Newport
Cicilline wants Oliveira to take back remarks
01:00 AM EST on Tuesday, November 21, 2006
NEWPORT — The city’s leading Democrat yesterday condemned fellow party member Robert T. Oliveira for his partisan and personal attacks on City Council members last week after they backed a Republican to be their chairman and the city’s next mayor.
Oliveira should apologize for his remarks or retract them, J. Clement Cicilline, chairman of the Democratic City Committee, said in a statement
“It should be understood that even though Mr. Oliveira is a Democrat, he does not speak for the Democratic Party,” Cicilline said. “To be sure, there is no place in either the Democratic Party or in the electoral process for hurtful and demeaning remarks, particularly on people who offer to serve the general public.
“They are disconcerting, wrong-minded and reprehensible. They foster cynicism, doubt, and divisiveness at a time when unity of purpose is in order.”

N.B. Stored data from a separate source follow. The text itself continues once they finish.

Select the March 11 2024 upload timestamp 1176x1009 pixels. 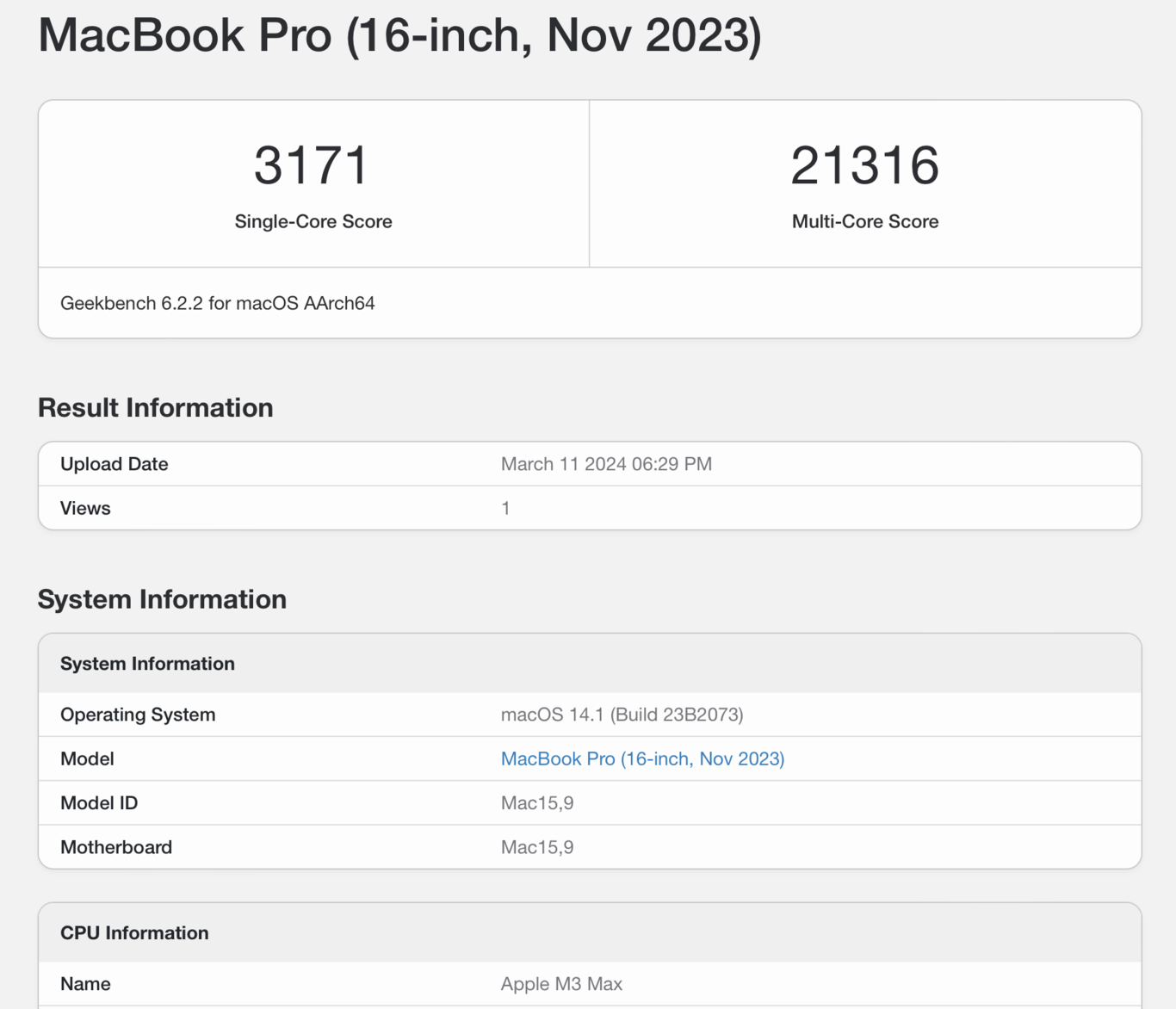tap(606, 464)
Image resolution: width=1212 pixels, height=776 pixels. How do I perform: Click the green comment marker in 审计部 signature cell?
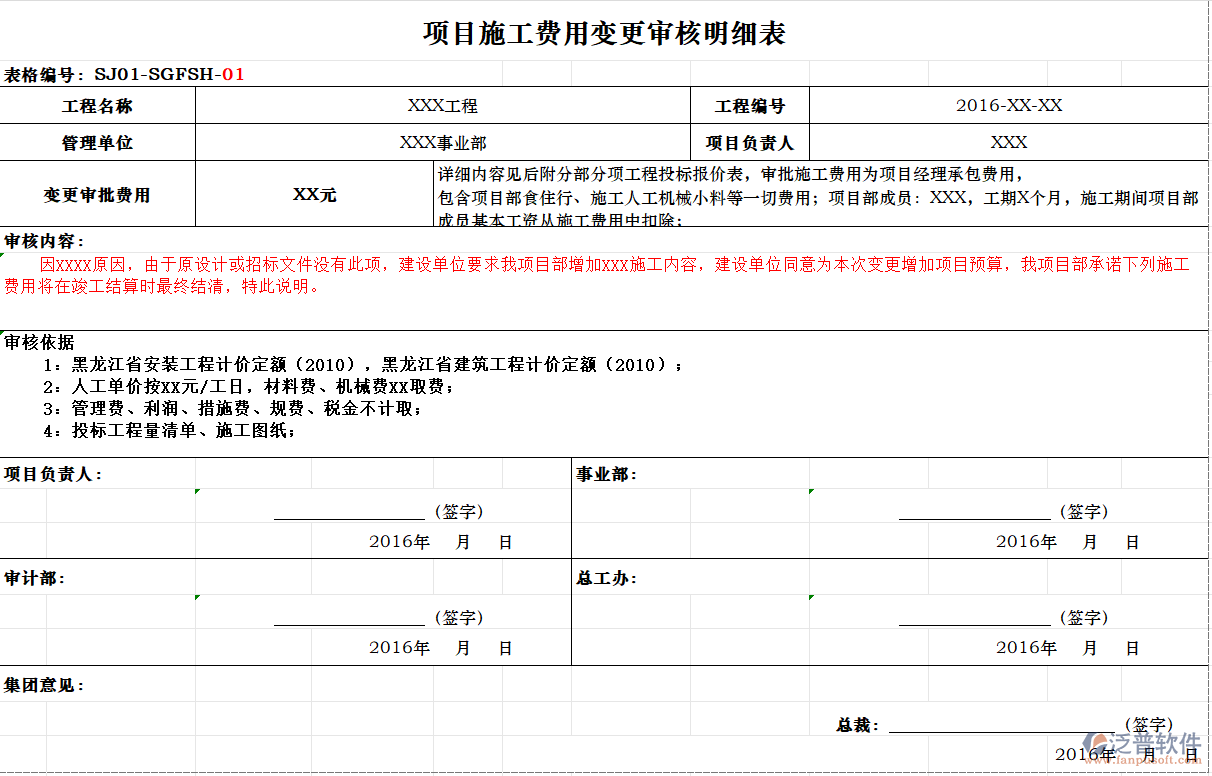tap(197, 597)
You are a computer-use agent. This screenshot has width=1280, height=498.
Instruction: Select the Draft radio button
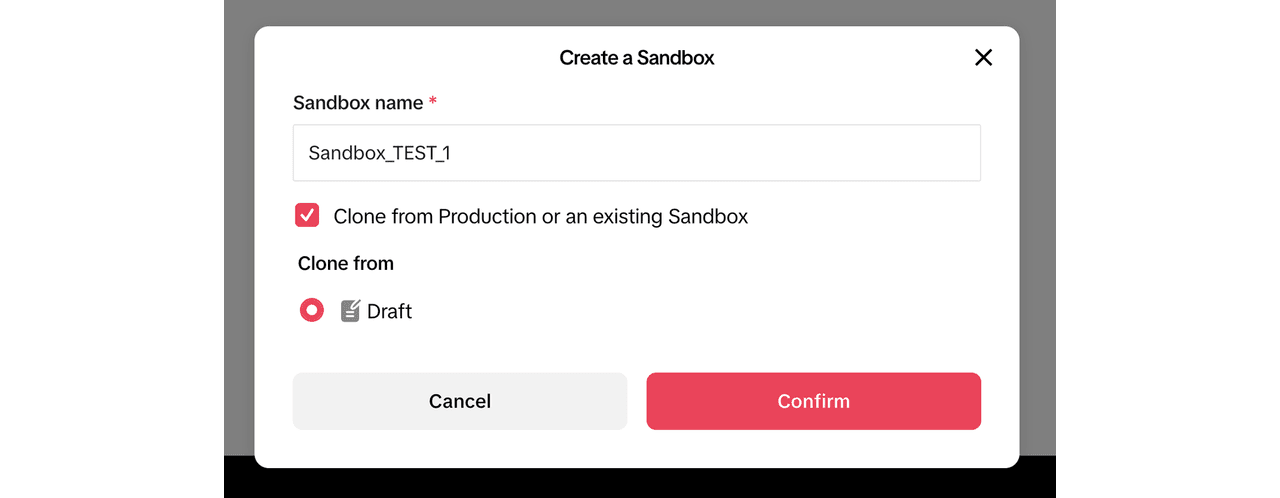coord(312,311)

A week after Oliveira was defeated in his bid for a citywide seat on the council, he sent an e-mail to council members in response to reports that Stephen C. Waluk had their support to become their chairman. The position comes with the largely ceremonial title of mayor, as well as an office an additional $2,000 stipend. Although Waluk is a Republican, elections for council and other local boards are nonpartisan.

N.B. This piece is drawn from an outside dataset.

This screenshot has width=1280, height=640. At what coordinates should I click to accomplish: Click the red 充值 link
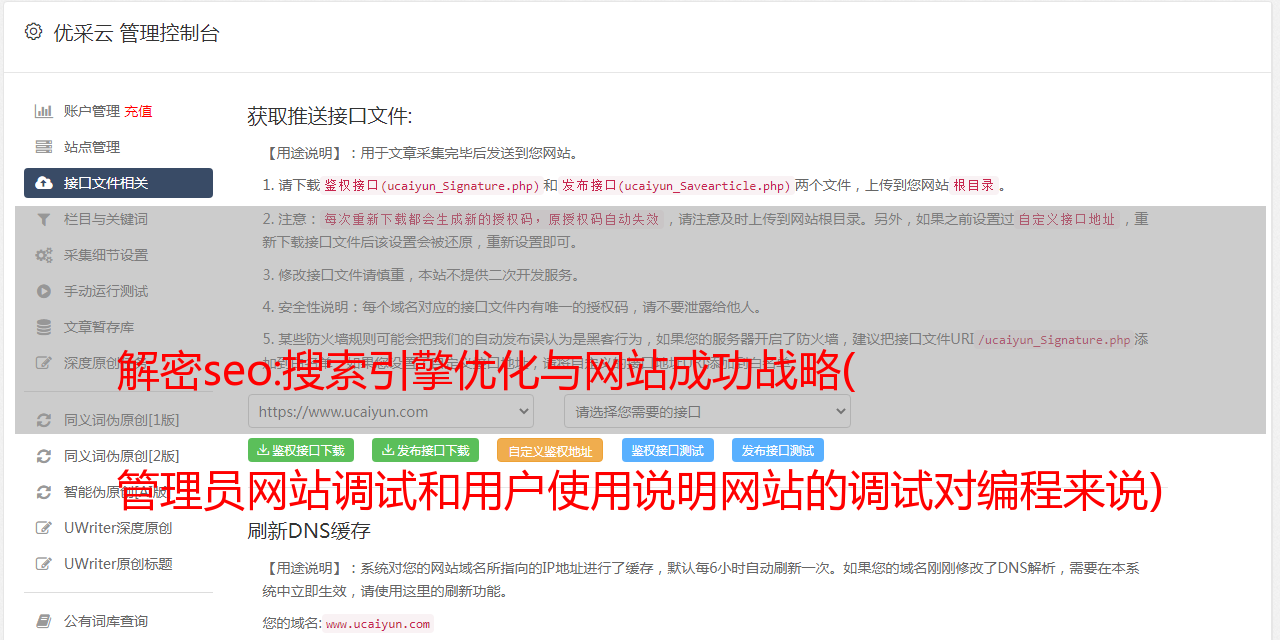pyautogui.click(x=138, y=111)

In his e-mail, Oliveira called one council member a “drunk” and another a “racist” and a “feeble hillbilly.” He also brought up the sexual orientation of a third council member, who is openly gay, in suggesting that he shouldn’t have backed a Republican since the party is not supportive of gay marriage. He identified the targets of his remarks by name.
“The entire world went Democrat…,” Oliveira wrote in the e-mail he shared with the media. “No one is going to want to help us now… The members of the Democratic Committee who helped him are in trouble.”
Referring to the council-elect’s next two years in office, Oliveira wrote, “There will be retaliation throughout… If the members of the Newport City Council-elect want to commit acts of political war, it is political war they shall have.”
Oliveira’s statements “have generated concern and dismay within the Newport Democratic City Committee (NDCC),” Cicilline wrote, “particularly because reference was made to members who may have supported Councilman Steve Waluk, a registered Republican, being ‘in trouble.’ The NDCC bylaws are very clear that it has no role or involvement in non-partisan elections. NDCC does not endorse candidates in such elections, so members need not fear any repercussions for supporting any candidates of their choosing.
“Moreover the NDCC disavows any association with or support for ad hominem attacks on the elected officials referenced in the media accounts of Mr. Oliveira’s e-mail activity.”
Cicilline said he has tried unsuccessfully to reach Oliveira “to let him know that the NDCC was deeply disturbed with his apparent derogatory comments about these individuals. I was also going to ask him to apologize or retract his statements.”
The NDCC, Cicilline said, “respects the … right of the newly elected Newport City Council to organize itself and choose its leaders.”